Format each line of the rows below as a Markdown table with the columns No. and Line text, skipping blank lines and omitting the pictures.
--- Dataset content ---
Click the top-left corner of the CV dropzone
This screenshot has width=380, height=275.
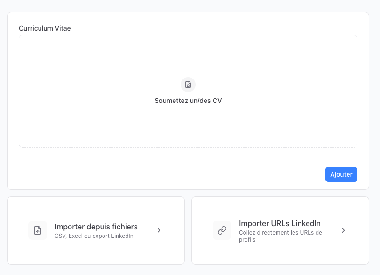click(23, 39)
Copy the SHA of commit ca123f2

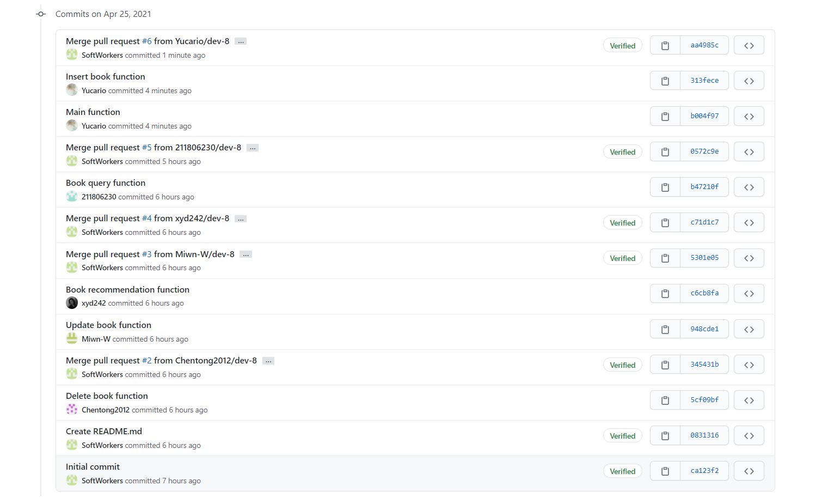pos(665,471)
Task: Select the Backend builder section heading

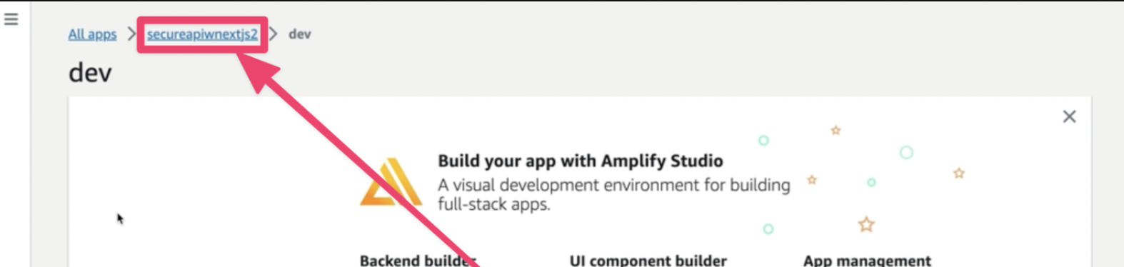Action: tap(418, 261)
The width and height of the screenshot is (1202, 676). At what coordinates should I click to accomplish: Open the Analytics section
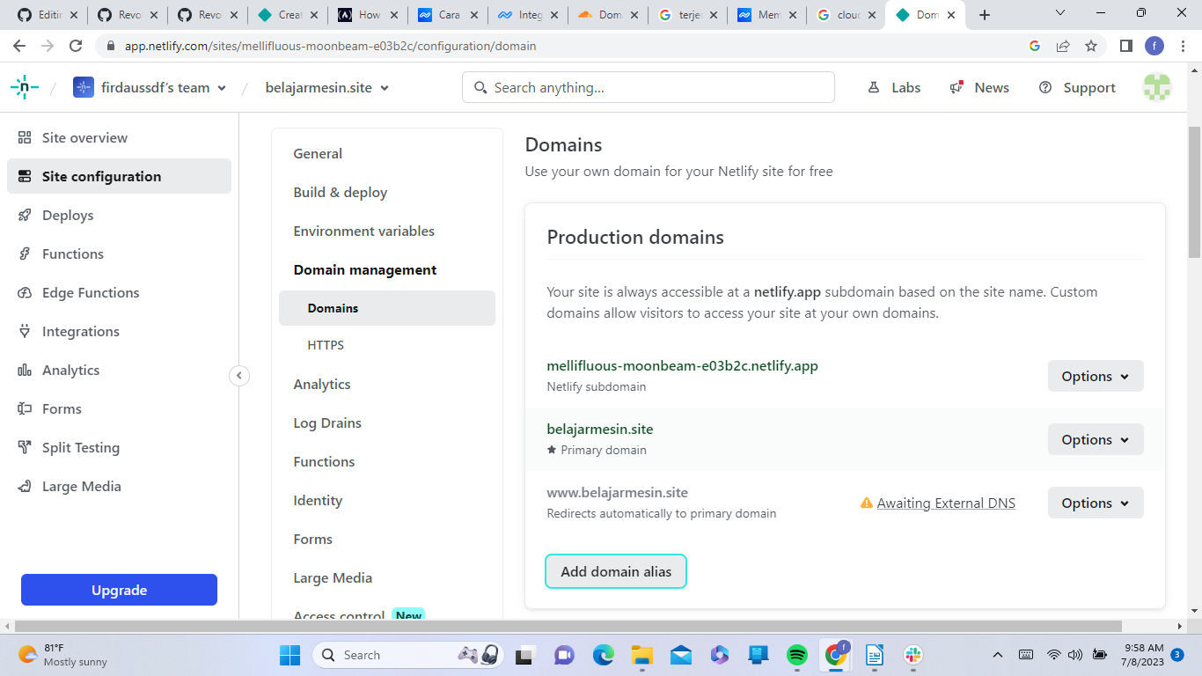click(70, 370)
---
◆ Output of the task:
| No. | Line text |
|---|---|
| 1 | Click the top-left corner of the CV dropzone |
| 2 | This screenshot has width=380, height=275. |
| 3 | click(23, 39) |
| 4 | Copy the SHA of commit ca123f2 |
| 5 | pos(665,471) |
| 6 | Task: Select the Backend builder section heading |
| 7 | Action: tap(418, 261) |
| 8 | The width and height of the screenshot is (1202, 676). At what coordinates should I click to accomplish: Open the Analytics section |
| 9 | click(70, 370) |